Clinical presentation of qualitative olfactory dysfunction

Many patients with olfactory dysfunction not only experience quantitative reduction of olfactory function, but also suffer from distorted olfactory sensations. This qualitative dysfunction is referred to as parosmia (also called “troposmia”) or phantosmia, with the major difference that distorted olfactory sensations are experienced in the presence or absence of an odor, respectively. Our clinical observations corroborate the literature in terms of a general underestimation of the incidence of olfactory distortions. Based on selected cases we try to show that olfactory distortions exhibit a large variance in their clinical appearance. Further, emphasis is placed on the fact that only a detailed and directed history of the patient can provide cues to the correct diagnosis.
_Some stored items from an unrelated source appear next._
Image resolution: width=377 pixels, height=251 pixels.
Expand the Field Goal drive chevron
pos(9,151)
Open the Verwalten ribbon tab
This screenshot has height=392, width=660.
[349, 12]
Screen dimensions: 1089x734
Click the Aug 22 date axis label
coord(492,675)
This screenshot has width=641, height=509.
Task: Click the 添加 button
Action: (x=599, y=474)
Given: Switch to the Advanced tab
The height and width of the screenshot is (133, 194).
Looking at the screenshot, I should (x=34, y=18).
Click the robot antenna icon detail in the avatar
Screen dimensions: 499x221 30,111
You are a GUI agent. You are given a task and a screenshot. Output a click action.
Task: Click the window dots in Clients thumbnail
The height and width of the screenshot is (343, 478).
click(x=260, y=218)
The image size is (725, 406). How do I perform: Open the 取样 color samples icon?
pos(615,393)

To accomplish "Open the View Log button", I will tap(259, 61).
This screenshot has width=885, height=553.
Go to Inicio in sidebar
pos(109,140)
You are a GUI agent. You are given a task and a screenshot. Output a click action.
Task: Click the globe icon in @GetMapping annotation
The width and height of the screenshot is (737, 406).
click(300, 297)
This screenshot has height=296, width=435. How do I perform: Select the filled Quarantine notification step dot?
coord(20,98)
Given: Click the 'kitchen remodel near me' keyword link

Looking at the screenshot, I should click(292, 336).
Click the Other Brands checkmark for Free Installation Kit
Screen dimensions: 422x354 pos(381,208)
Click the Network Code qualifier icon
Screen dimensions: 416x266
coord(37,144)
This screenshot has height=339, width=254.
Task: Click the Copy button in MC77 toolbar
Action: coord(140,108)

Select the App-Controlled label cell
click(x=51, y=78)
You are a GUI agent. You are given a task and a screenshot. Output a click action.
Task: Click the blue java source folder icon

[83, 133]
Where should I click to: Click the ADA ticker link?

Pathology of the olfactory epithelium: Smoking and ethanol exposure

Objective: To investigate the effects of tobacco smoke on the olfactory epithelium. Cigarette smoking has been associated with hyposmia; however, the pathophysiology is poorly understood. The sense of smell is mediated by olfactory sensory neurons (OSNs) exposed to the nasal airway, rendering them vulnerable to environmental injury and death. As a consequence, a baseline level of apoptotic OSN death has been demonstrated even in the absence of obvious disease. Dead OSNs are replaced by the mitosis and maturation of progenitors to maintain sufficient numbers of neurons into adult life. Disruption of this balance has been suggested as a common cause for clinical smell loss. This current study will evaluate the effects of tobacco smoke on the olfactory mucosa, with emphasis on changes in the degree of OSN apoptosis.

Congenital Lack of Olfactory Ability

Twenty-two patients, all of whom reported never having been able to smell anything, were studied to determine the particular features that distinguish individuals with congenital anosmia. The clinical evaluation on these patients included a thorough medical and chemosensory history, physical examination, nasal endoscopy, chemosensory testing, olfactory biopsies, and imaging studies. There was no evidence to indicate that these patients ever had a sense of smell. The results of olfactory testing suggested that these patients had an inability to detect both olfactory and trigeminal odorants; however, many of the patients in the group seemed to have a slight ability to perceive at least some component of trigeminal odorants. The olfactory epithelium, if it was present at all on biopsy, was abnormal in appearance.